Tal Fortgang: It’s shameful that the United States can’t provide a safe haven for everyone, that there’s good reason to be looking over your shoulder if you’re in our nation’s capital, particularly if you are observably Jewish or affiliated with Jews. That’s a tragedy and a shame, and I think something that ought to concern all Americans because it’s a reflection of how far we’ve fallen.

One thing all of this is not is surprising. The only thing that’s surprising about two people being murdered at a Jewish and Israeli event in Washington, DC is that it’s taken this long, after groups like the Party for Socialism and Liberation and its affiliate terrorist organizations have been calling for escalation for Gaza for so long, and that’s built upon a media environment that uses firebrand terms that refers to genocide and mass starvation and all kinds of distortions and outright lies to libel the Jewish state. The fact that one crazy person was finally activated to say, “you know what, I’m going to go out and kill the people who are responsible for a genocide.” That to him is something that looks righteous. To the rest of us, it’s recognizable as a despicable, cowardly act of terror. But it was inevitable.

Charles Fain Lehman: He’s not even the first person, right? And we’ve talked about, I talked about earlier the firebombing attempt on Josh Shapiro’s home, this like, you know, another person who was measurably crazy, but I think that, you know, that one wasn’t a murder largely by luck. So, you know, this one maybe will be higher status, although that story disappeared too. I mean, do people expect that this story will disappear in the same way? Or is this going to have staying powers? I mean, we finally admit this is an issue.

Jesse Arm: I hope this story won’t disappear in the same way. But we should turn the conversation now to what happens next. And I think we may actually have some degree of disagreement on this panel because I know some of your views on this topic. But my position is that President Trump’s DOJ should treat this for what it is, a political assassination by a domestic jihadist. Elias Rodriguez should face the death penalty. He should do so because of 18 U.S. Code, Section 1116 for the murder of an internationally protected person. Attorney General Bondi, U.S. Attorney for D.C., Jeanine Pirro, I think should prosecute this case to the fullest extent of the law, which in this case would be holding this Islamist accountable for his crimes and putting him to death.

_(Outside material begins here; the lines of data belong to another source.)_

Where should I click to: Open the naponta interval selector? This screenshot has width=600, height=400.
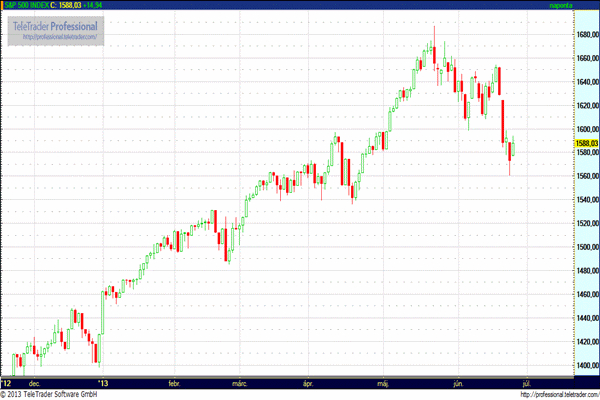567,5
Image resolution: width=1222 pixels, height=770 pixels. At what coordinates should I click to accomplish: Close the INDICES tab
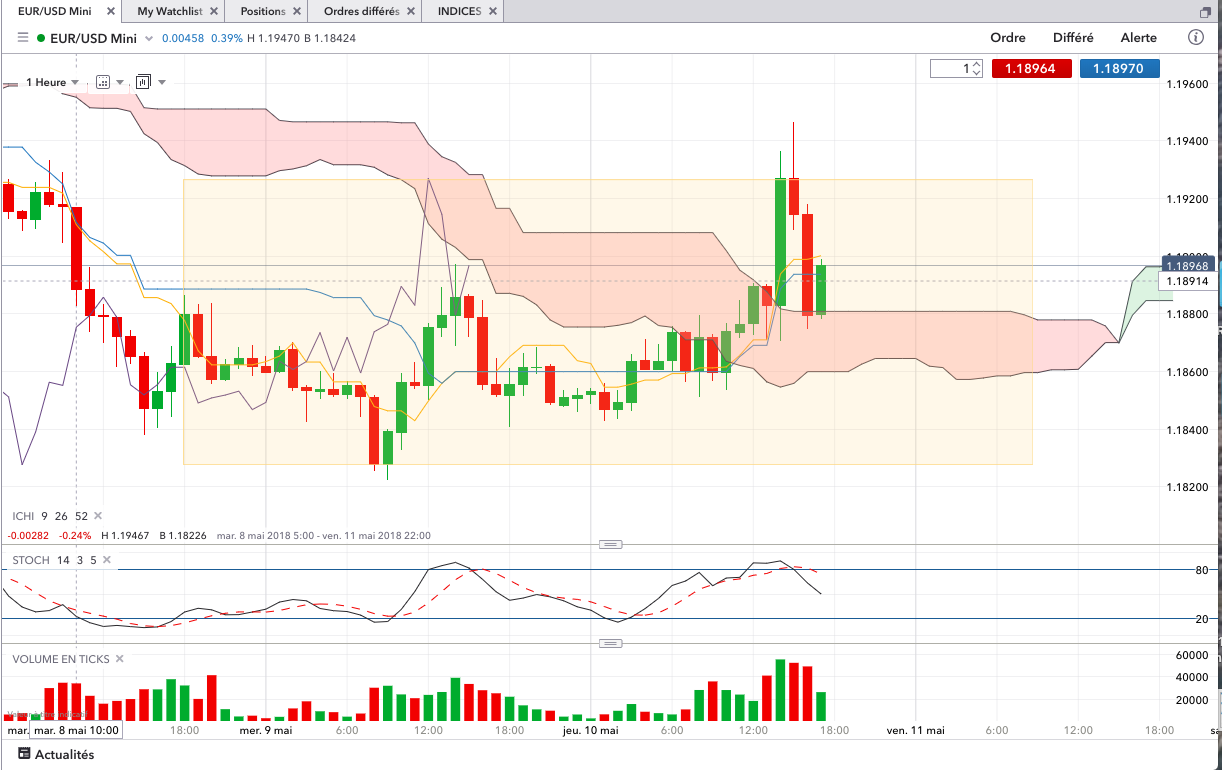click(492, 12)
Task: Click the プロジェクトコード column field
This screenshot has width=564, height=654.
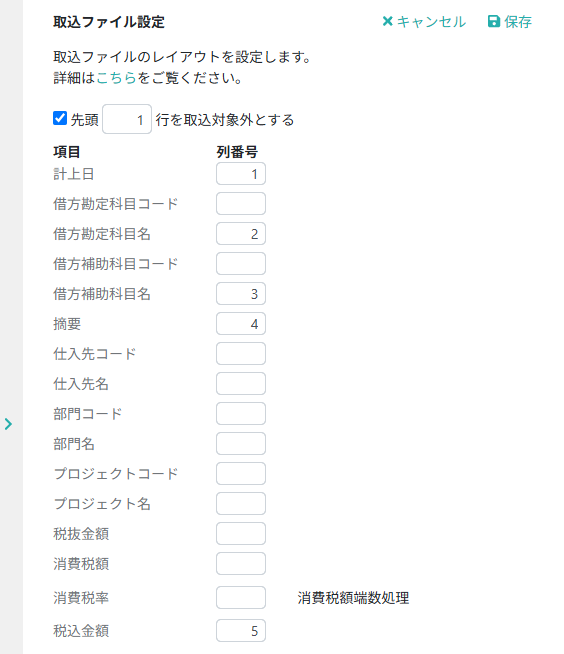Action: pos(241,473)
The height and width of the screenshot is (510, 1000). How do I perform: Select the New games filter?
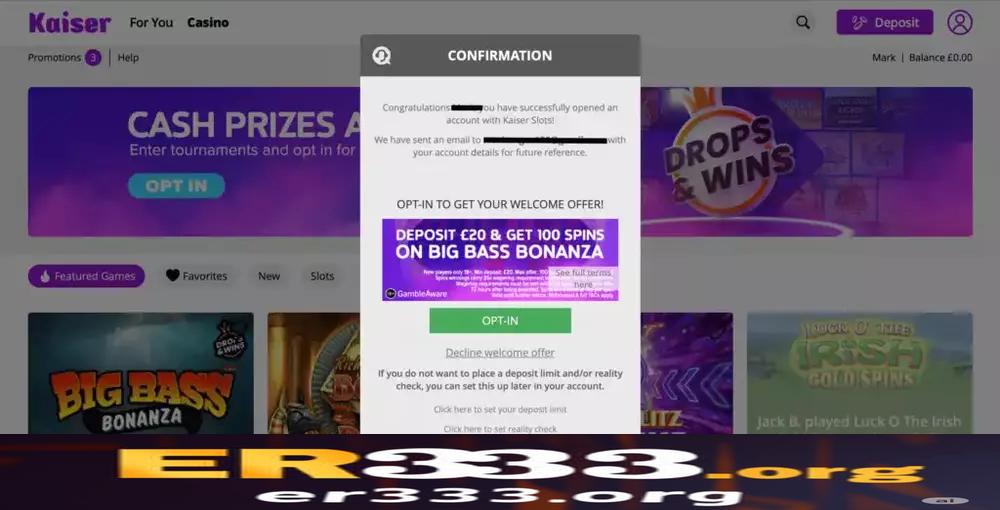tap(268, 276)
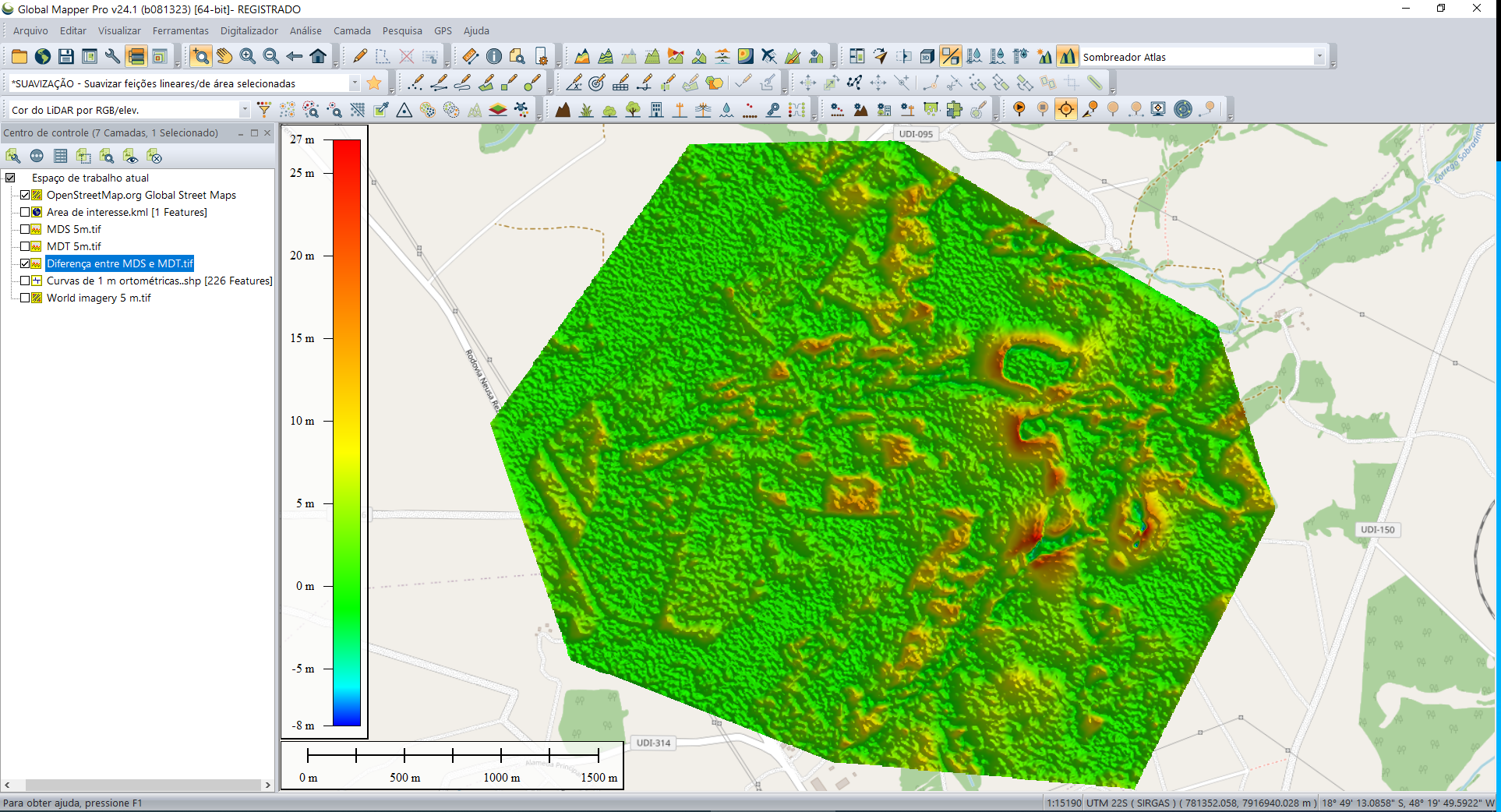Enable the MDS 5m.tif layer checkbox
Image resolution: width=1501 pixels, height=812 pixels.
25,229
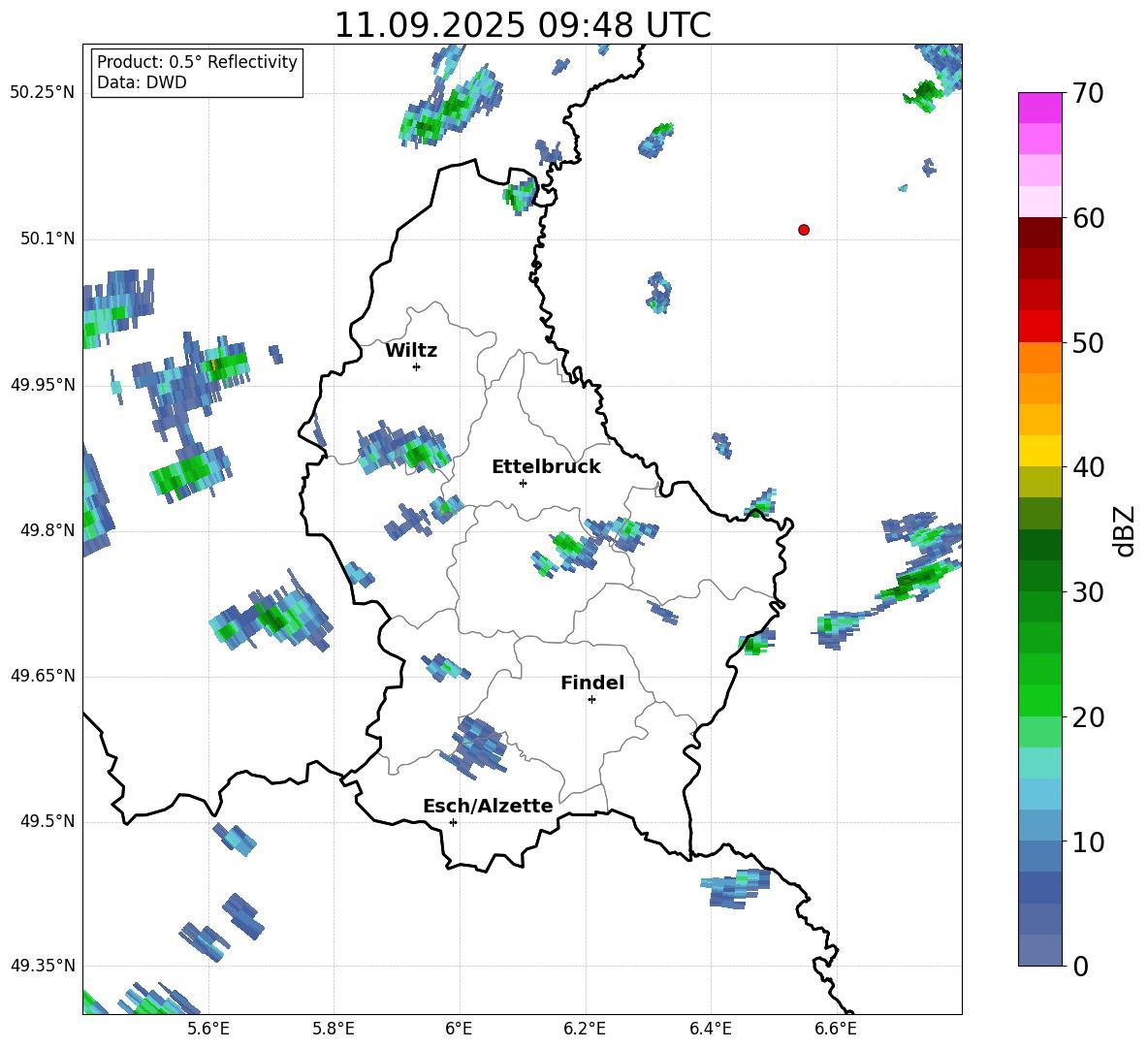Image resolution: width=1148 pixels, height=1048 pixels.
Task: Click the Esch/Alzette cross marker
Action: pos(453,822)
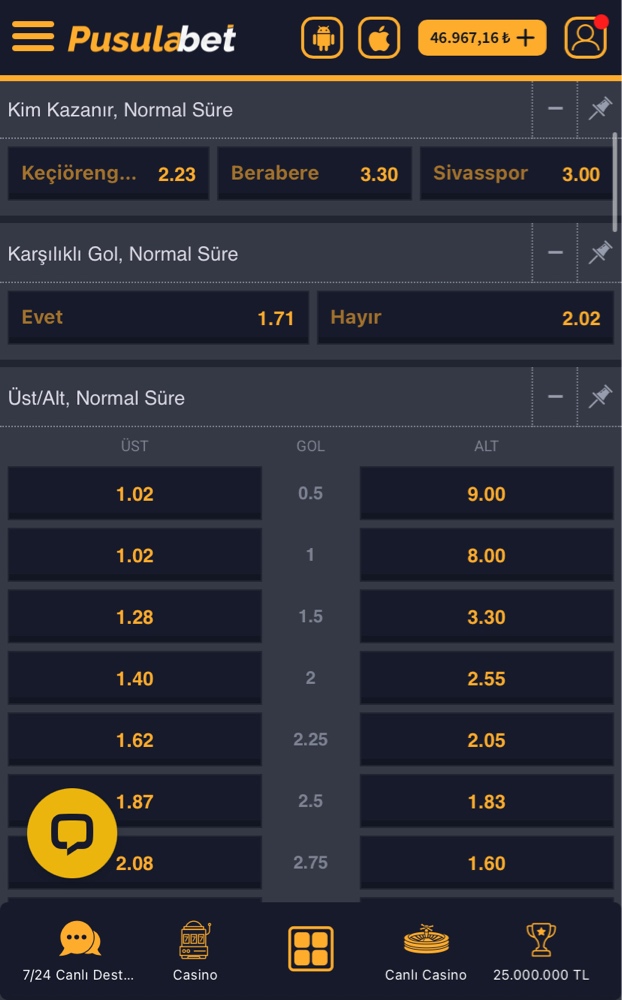Open the 25.000.000 TL trophy promotion
This screenshot has width=622, height=1000.
[x=541, y=951]
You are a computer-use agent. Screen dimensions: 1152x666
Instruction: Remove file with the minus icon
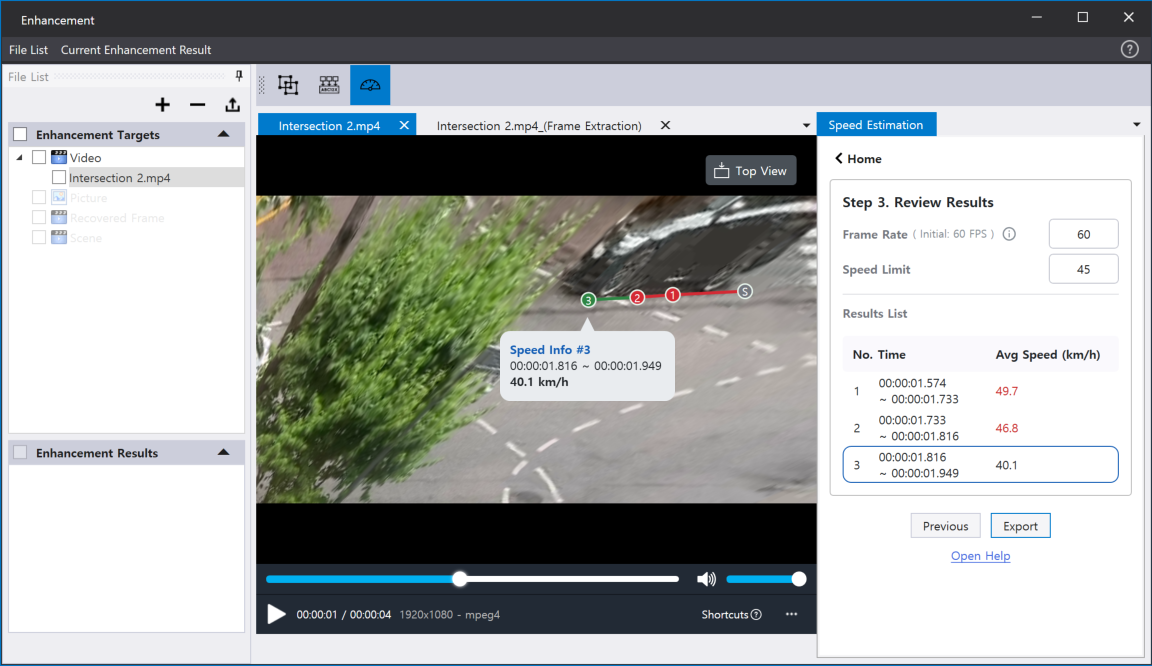198,105
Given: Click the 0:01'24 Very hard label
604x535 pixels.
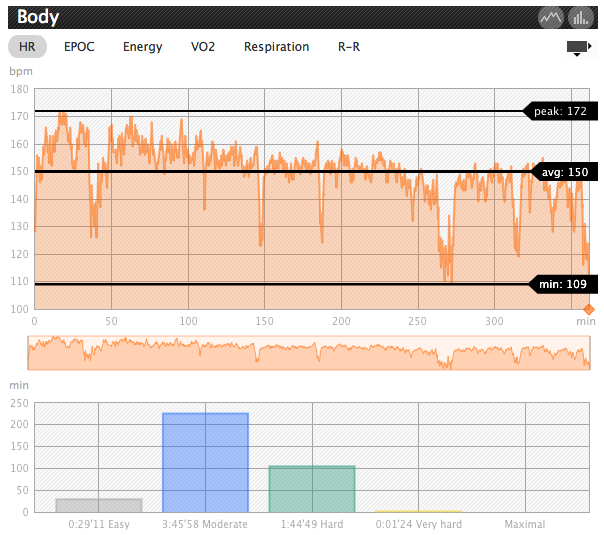Looking at the screenshot, I should (419, 524).
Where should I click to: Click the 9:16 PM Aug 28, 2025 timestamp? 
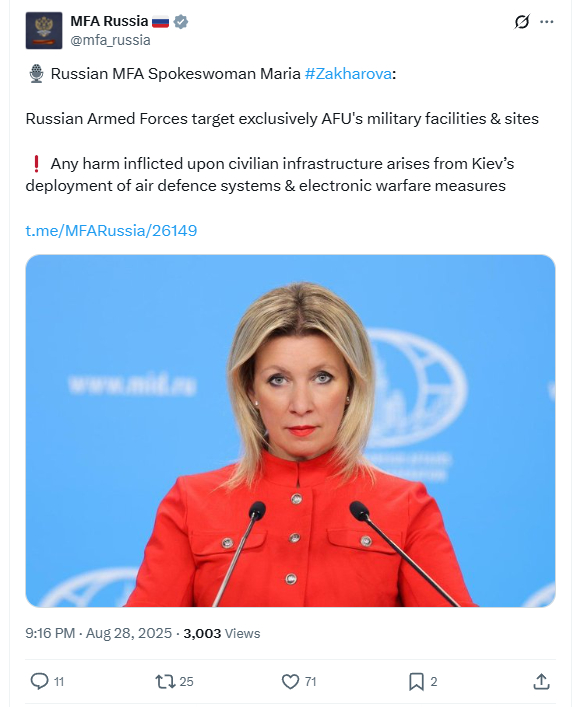pyautogui.click(x=99, y=633)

Rafael Mangual: I mean, I certainly won’t shed a tear for him if he does get put to death. You know, I also think that they’re going to probably more likely pursue hate crime charges here rather than terrorism charges.

I think in part because of how much more complex that kind of prosecution could possibly get. But I do think that you have a very clear-cut hate crime case here. He was clearly motivated by the association of the victims with a protected group and committed violence for that reason. And if he doesn’t get put to death, he will and should spend the rest of his natural life behind bars, where I assume he will be met with exactly the kind of treatment that most beta males like him are met with in prison.

Charles Fain Lehman: I do want to focus on the sort of “what’s to be done?” angle, which I think is right. There’s the penalties associated with the specific offense. There’s also sort of the broader network that informed this guy. You talked to the Party for Socialism and Liberation. They’ve officially disowned any connection to him. They tweeted something about this a little while ago. That said, PSL, as you alluded to, Jesse, is part of a network of far-left activist groups funded by much of the money comes from guy named Neville Roy Singham, who is a China based, America billionaire who works for the CCP. There’s a whole network of this stuff. And I think we would be remiss if we didn’t say, this is an opportunity to start highlighting the people who drove this guy to commit this offense. They are paid actors of foreign governments. That’s got to be part of the story too.

Jesse Arm: Right.

Tal Fortgang: If anything good is going to come of this, and I don’t expect anything good to come of something so terrible, but if anything good does, it will be because the FBI and the DOJ as a whole use this as a lever to look into organizations that fund such people, that train such people. They may not be training them to go murder people, but they are certainly speaking to a generation of radicals in a way that makes them inclined to violence, they’re poisoning our information environment, and they’re not doing so in order to advance our democratic politics through increased, more robust debate. It’s to agitate and to intimidate and to circumvent our democratic process by making support for Israel anathema in our culture, and ultimately leading with the threat of more “escalation,” so-called.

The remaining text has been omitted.